The government created by the Constitution is national in the sense that its authority may be exercised throughout the nation and as a member of the family of nations. But it is also a limited government. This means that it may exercise only those powers granted to it by the Constitution. Powers not granted to the national government are, in the words of the Tenth Amendment, “reserved to the States respectively, or to the people.” This principle of federalism embodied in the Constitution serves a dual function. First, by allocating only certain powers to the national government, “the federal system preserves the integrity, dignity, and residual sovereignty of the States.” Bond v. United States, 131 S. Ct. 2355, 2364 (2011). Second, “[b]y denying any one government complete jurisdiction over all the concerns of public life, federalism protects the liberty of the individual from arbitrary power.” Id. Thus, the states as well as individuals are the intended beneficiaries of federalism.
The bulk of the powers granted to the national government, sometimes referred to as enumerated powers, are described in Article I, §8; others are found in various provisions of the Constitution, as well as in certain constitutional amendments. In addition, the Court has recognized that the United States possesses certain inherent powers that place the national government on an equal footing with other nations. These implied powers, although not specifically enumerated, are nonetheless properly characterized as granted powers implicit in the constitutional conferral of nationhood.

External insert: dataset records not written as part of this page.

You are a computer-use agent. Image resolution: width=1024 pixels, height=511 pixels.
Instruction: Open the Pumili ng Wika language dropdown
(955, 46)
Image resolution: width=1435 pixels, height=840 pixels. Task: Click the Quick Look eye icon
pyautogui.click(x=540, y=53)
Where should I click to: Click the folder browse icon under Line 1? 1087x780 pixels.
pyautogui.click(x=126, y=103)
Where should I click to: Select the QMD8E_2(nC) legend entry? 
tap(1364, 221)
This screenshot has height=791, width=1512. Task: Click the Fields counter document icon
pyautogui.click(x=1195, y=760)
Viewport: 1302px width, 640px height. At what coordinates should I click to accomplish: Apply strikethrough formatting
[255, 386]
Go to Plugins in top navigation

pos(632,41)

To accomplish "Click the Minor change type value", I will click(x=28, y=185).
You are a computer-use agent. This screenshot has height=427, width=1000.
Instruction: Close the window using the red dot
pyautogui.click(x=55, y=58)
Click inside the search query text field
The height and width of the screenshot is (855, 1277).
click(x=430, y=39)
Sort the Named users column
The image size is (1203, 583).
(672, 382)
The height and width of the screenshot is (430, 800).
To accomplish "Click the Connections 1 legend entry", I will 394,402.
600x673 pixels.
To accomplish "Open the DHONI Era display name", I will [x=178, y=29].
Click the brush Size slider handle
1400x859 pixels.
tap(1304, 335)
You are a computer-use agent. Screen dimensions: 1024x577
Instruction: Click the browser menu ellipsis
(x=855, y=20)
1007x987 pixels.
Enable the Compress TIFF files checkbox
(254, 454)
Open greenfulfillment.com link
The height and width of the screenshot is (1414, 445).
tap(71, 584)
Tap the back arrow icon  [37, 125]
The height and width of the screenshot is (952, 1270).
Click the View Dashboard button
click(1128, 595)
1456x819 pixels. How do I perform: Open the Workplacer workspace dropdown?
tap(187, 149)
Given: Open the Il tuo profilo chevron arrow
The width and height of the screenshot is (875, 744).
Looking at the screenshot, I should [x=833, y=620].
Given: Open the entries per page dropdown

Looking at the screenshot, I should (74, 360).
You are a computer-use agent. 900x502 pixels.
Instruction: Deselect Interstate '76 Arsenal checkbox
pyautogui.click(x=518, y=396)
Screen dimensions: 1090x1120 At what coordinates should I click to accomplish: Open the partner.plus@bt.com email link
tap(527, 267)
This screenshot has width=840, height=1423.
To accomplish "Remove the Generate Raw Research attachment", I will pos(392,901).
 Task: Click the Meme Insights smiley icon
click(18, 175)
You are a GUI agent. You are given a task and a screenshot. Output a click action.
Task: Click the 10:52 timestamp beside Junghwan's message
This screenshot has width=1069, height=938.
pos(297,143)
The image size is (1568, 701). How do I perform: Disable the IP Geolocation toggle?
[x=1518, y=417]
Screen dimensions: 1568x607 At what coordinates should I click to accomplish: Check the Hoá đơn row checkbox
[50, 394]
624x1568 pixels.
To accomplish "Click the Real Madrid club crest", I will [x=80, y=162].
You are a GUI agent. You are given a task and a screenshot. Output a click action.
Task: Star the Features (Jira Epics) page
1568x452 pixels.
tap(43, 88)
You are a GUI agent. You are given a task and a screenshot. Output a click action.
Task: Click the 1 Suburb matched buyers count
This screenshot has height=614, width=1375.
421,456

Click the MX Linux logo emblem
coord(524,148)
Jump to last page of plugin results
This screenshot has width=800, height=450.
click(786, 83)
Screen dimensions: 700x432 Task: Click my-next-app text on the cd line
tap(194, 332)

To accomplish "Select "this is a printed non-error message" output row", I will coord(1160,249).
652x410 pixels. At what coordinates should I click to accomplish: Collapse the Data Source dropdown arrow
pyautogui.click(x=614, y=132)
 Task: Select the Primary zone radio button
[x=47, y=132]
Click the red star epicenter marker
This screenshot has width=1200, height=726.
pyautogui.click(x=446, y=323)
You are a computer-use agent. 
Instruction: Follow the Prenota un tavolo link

The consequence of the related principles of limited government and federalism is that every exercise of national authority must be linked to a constitutionally granted power. Typically the Court is quite deferential when determining whether Congress has acted within the scope of a granted power. From an analytical perspective, the specific power must be identified and its scope defined. The question then becomes whether the exercise of authority at issue comes within that defined scope. For example, suppose Congress passes a statute that regulates the length of trucks engaged in interstate commerce. The most plausible power being exercised is the power over “commerce among the states” granted by Article I, §8, cl. 3. If this regulation comes within the defined scope of that power—a topic we will explore below—the congressional enactment is constitutional. If it does not, either another power must be identified or the law will be invalidated. Congress sometimes identifies the specific power under which a statute is being enacted. Yet Congress’s designation is not binding on a reviewing court. A court may thus rule that a federal law involved the improper exercise of a power Congress expressly relied upon, while conversely a court can uphold a law under a power that Congress never in fact invoked. “The ‘question of the constitutionality of action taken by Congress does not depend on recitals of the power which it undertakes to exercise.’” National Federation of Independent Business v. Sebelius, 132 S. Ct. 2566, 2598 (2012) (quoting Woods v. Cloyd W. Miller Co., 333 U.S. 138, 144 (1948)).
Although analytically there is nothing particularly difficult in this process of identifying possible powers and applying the defined scope of each, underlying the process is a significant philosophic debate regarding the nature of our federal system of government. From a nationalist perspective, the tendency is to give the granted powers a broad sweep, substantially diminishing the realm of powers reserved to the states or to the people. If, for example, the power over commerce among the states embraces every possible commercial transaction conducted within the United States, then what is “reserved” in this context becomes nothing more than a product of congressional inaction. On the other hand, if one adopts a state-oriented perspective, the tendency is to corral the scope of the granted powers in a manner that preserves a perceived principle of federalism or reserved powers, thus leaving more independent authority to the states. The tension between nationalism and states’ rights is inherent in every exercise of federal power and is reflected in the analytical models developed by the Court to measure the scope of that power.